→ **Exercise**: Copy out all the entries exactly.

★ ★ ★ ★ ★

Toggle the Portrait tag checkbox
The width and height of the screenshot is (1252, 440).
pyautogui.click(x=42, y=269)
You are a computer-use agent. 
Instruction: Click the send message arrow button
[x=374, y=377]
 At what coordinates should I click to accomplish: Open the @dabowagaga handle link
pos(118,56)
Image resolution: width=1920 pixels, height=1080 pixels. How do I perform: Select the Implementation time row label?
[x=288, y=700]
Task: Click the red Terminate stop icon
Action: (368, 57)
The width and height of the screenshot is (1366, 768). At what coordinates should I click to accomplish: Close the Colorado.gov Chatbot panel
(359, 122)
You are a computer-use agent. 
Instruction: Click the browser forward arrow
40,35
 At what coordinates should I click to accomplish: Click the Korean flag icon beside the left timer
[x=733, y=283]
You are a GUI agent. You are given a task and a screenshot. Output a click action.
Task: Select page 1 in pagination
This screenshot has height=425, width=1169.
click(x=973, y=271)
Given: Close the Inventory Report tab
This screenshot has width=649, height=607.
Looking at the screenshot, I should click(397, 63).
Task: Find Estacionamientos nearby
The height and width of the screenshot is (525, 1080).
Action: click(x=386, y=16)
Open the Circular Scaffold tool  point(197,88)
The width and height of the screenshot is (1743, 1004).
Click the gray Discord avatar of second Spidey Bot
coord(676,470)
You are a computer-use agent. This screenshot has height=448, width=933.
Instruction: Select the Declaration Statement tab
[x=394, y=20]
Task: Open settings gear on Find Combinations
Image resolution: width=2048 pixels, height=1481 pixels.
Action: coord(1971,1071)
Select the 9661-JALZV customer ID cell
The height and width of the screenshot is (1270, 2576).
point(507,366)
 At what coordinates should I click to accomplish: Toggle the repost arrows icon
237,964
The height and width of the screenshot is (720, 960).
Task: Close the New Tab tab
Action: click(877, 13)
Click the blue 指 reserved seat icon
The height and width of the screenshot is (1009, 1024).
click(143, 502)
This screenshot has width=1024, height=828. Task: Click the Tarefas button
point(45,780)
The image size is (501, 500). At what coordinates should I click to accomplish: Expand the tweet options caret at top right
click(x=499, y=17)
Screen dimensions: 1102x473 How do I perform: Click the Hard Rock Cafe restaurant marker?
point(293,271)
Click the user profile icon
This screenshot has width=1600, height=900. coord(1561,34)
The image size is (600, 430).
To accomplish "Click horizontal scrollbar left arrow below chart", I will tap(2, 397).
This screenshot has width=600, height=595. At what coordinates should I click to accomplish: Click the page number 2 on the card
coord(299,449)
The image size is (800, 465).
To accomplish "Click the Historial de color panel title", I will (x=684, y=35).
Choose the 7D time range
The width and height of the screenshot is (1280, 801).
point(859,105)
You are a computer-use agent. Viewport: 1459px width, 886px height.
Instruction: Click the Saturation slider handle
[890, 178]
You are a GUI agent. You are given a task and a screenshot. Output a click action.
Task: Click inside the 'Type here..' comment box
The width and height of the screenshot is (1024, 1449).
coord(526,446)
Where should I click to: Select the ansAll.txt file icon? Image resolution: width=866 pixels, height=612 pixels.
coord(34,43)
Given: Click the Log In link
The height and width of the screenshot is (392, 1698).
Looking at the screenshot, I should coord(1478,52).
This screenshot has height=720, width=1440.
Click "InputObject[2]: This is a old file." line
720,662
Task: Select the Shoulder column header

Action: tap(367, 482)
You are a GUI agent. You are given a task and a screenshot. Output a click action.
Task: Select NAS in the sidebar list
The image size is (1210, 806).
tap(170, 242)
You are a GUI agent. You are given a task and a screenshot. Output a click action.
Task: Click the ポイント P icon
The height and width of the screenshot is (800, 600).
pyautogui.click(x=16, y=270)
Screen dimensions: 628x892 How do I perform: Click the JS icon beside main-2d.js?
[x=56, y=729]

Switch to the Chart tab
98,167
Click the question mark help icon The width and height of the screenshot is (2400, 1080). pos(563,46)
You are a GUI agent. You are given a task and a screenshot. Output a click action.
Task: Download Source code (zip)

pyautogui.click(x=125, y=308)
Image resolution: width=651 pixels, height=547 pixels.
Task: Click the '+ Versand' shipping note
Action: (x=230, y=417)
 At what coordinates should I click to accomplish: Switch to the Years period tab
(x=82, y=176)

★ ★ ★ ★ ★

→ **Exercise result**:
Toggle the Portrait tag checkbox
The width and height of the screenshot is (1252, 440).
pyautogui.click(x=42, y=269)
You are a computer-use agent. 
Instruction: Click the send message arrow button
[x=374, y=377]
 At what coordinates should I click to accomplish: Open the @dabowagaga handle link
pos(118,56)
Image resolution: width=1920 pixels, height=1080 pixels. How do I perform: Select the Implementation time row label?
[x=288, y=700]
Task: Click the red Terminate stop icon
Action: (368, 57)
The width and height of the screenshot is (1366, 768). At what coordinates should I click to accomplish: Close the Colorado.gov Chatbot panel
(359, 122)
You are a computer-use agent. 
Instruction: Click the browser forward arrow
40,35
 At what coordinates should I click to accomplish: Click the Korean flag icon beside the left timer
[x=733, y=283]
You are a GUI agent. You are given a task and a screenshot. Output a click action.
Task: Select page 1 in pagination
This screenshot has height=425, width=1169.
click(x=973, y=271)
Given: Close the Inventory Report tab
This screenshot has width=649, height=607.
Looking at the screenshot, I should click(397, 63).
Task: Find Estacionamientos nearby
The height and width of the screenshot is (525, 1080).
Action: click(x=386, y=16)
Open the Circular Scaffold tool  point(197,88)
The width and height of the screenshot is (1743, 1004).
Click the gray Discord avatar of second Spidey Bot
coord(676,470)
You are a computer-use agent. This screenshot has height=448, width=933.
Instruction: Select the Declaration Statement tab
[x=394, y=20]
Task: Open settings gear on Find Combinations
Image resolution: width=2048 pixels, height=1481 pixels.
Action: coord(1971,1071)
Select the 9661-JALZV customer ID cell
The height and width of the screenshot is (1270, 2576).
point(507,366)
 At what coordinates should I click to accomplish: Toggle the repost arrows icon
237,964
The height and width of the screenshot is (720, 960).
Task: Close the New Tab tab
Action: click(877, 13)
Click the blue 指 reserved seat icon
The height and width of the screenshot is (1009, 1024).
click(143, 502)
This screenshot has width=1024, height=828. Task: Click the Tarefas button
point(45,780)
The image size is (501, 500). At what coordinates should I click to accomplish: Expand the tweet options caret at top right
click(x=499, y=17)
Screen dimensions: 1102x473 How do I perform: Click the Hard Rock Cafe restaurant marker?
point(293,271)
Click the user profile icon
This screenshot has width=1600, height=900. coord(1561,34)
The image size is (600, 430).
To accomplish "Click horizontal scrollbar left arrow below chart", I will tap(2, 397).
This screenshot has width=600, height=595. At what coordinates should I click to accomplish: Click the page number 2 on the card
coord(299,449)
The image size is (800, 465).
To accomplish "Click the Historial de color panel title", I will (x=684, y=35).
Choose the 7D time range
The width and height of the screenshot is (1280, 801).
point(859,105)
You are a computer-use agent. Viewport: 1459px width, 886px height.
Instruction: Click the Saturation slider handle
[890, 178]
You are a GUI agent. You are given a task and a screenshot. Output a click action.
Task: Click inside the 'Type here..' comment box
The width and height of the screenshot is (1024, 1449).
coord(526,446)
Where should I click to: Select the ansAll.txt file icon? Image resolution: width=866 pixels, height=612 pixels.
coord(34,43)
Given: Click the Log In link
The height and width of the screenshot is (392, 1698).
Looking at the screenshot, I should coord(1478,52).
This screenshot has height=720, width=1440.
Click "InputObject[2]: This is a old file." line
720,662
Task: Select the Shoulder column header

Action: tap(367, 482)
You are a GUI agent. You are given a task and a screenshot. Output a click action.
Task: Select NAS in the sidebar list
The image size is (1210, 806).
tap(170, 242)
You are a GUI agent. You are given a task and a screenshot. Output a click action.
Task: Click the ポイント P icon
The height and width of the screenshot is (800, 600).
pyautogui.click(x=16, y=270)
Screen dimensions: 628x892 How do I perform: Click the JS icon beside main-2d.js?
[x=56, y=729]

Switch to the Chart tab
98,167
Click the question mark help icon The width and height of the screenshot is (2400, 1080). pos(563,46)
You are a GUI agent. You are given a task and a screenshot. Output a click action.
Task: Download Source code (zip)

pyautogui.click(x=125, y=308)
Image resolution: width=651 pixels, height=547 pixels.
Task: Click the '+ Versand' shipping note
Action: (x=230, y=417)
 At what coordinates should I click to accomplish: Switch to the Years period tab
(x=82, y=176)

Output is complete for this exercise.